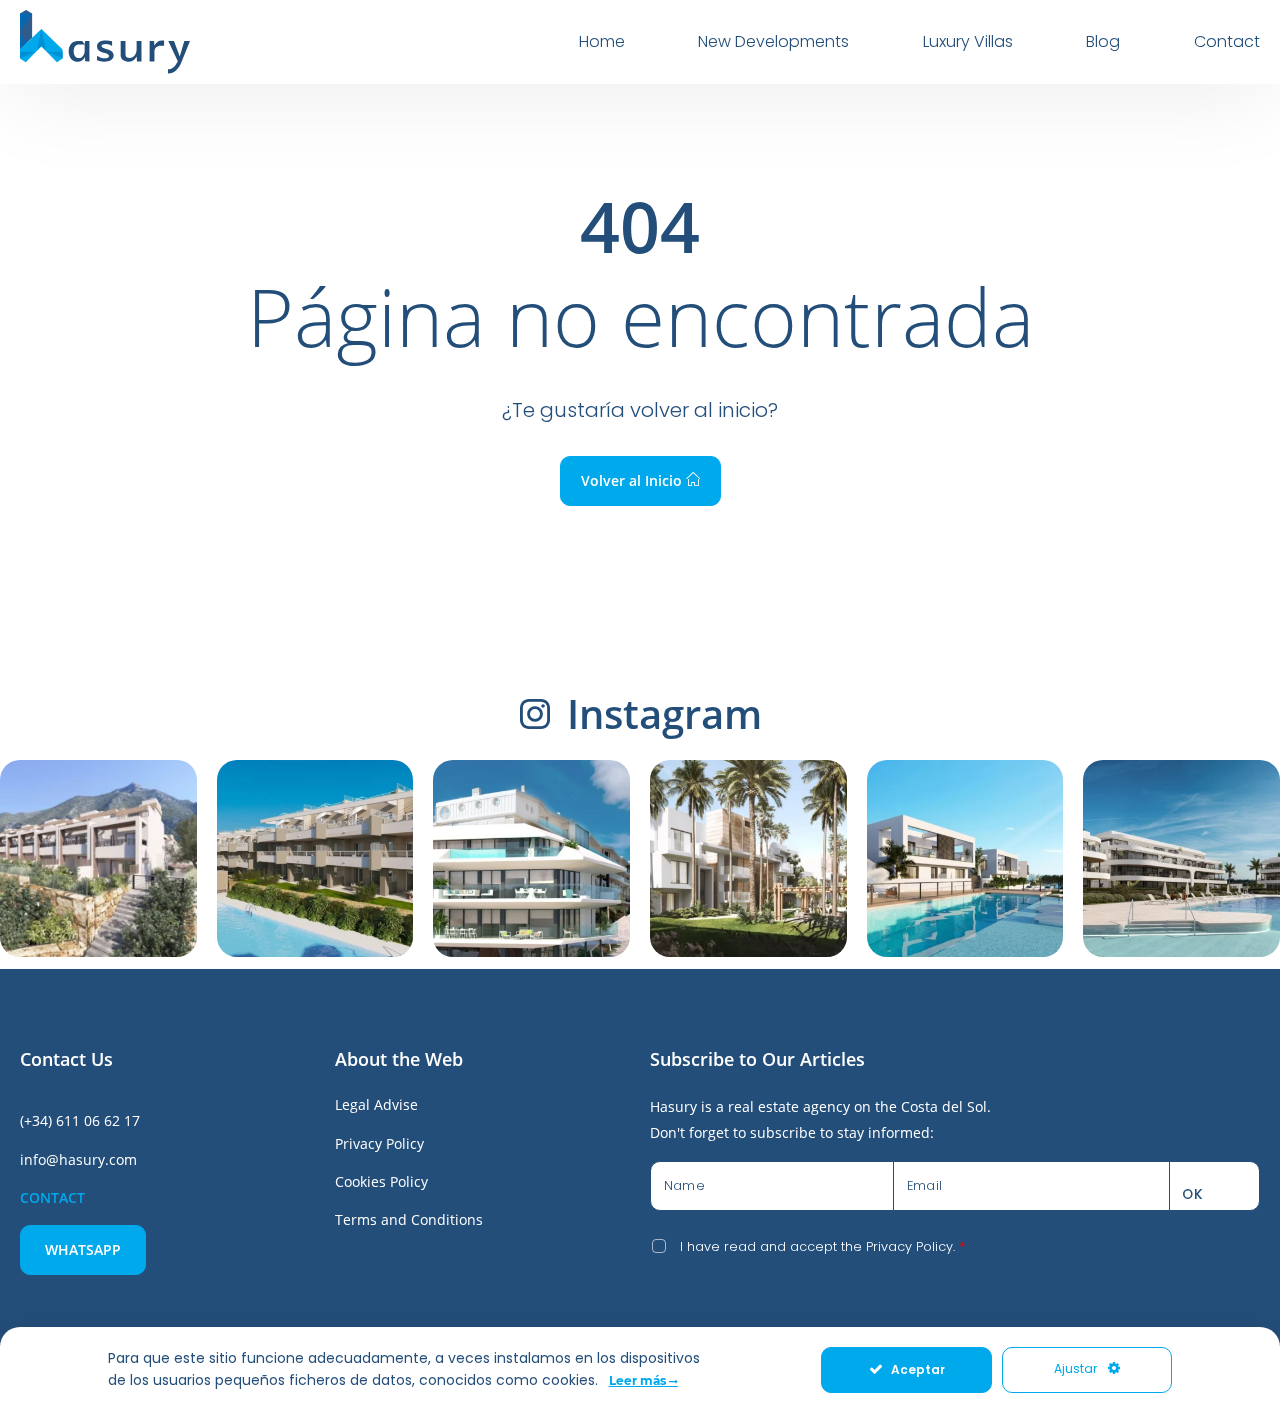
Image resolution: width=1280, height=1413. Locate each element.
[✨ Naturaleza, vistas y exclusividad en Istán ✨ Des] (98, 858)
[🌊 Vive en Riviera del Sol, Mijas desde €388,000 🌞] (965, 858)
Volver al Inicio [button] (633, 480)
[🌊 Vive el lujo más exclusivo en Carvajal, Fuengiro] (531, 858)
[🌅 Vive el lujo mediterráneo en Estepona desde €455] (748, 858)
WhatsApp (83, 1249)
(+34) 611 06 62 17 (80, 1120)
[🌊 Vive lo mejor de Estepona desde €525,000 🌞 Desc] (1181, 858)
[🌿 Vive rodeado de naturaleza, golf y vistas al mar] (315, 858)
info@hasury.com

::::::::

◆ **Task**: With all pictures removed, reproduce the lines from the top of the entries above through the line containing "WhatsApp (83, 1249)", exactly as written.

◆ **Response to the task**:
Image resolution: width=1280, height=1413. Locate each element.
[✨ Naturaleza, vistas y exclusividad en Istán ✨ Des] (98, 858)
[🌊 Vive en Riviera del Sol, Mijas desde €388,000 🌞] (965, 858)
Volver al Inicio [button] (633, 480)
[🌊 Vive el lujo más exclusivo en Carvajal, Fuengiro] (531, 858)
[🌅 Vive el lujo mediterráneo en Estepona desde €455] (748, 858)
WhatsApp (83, 1249)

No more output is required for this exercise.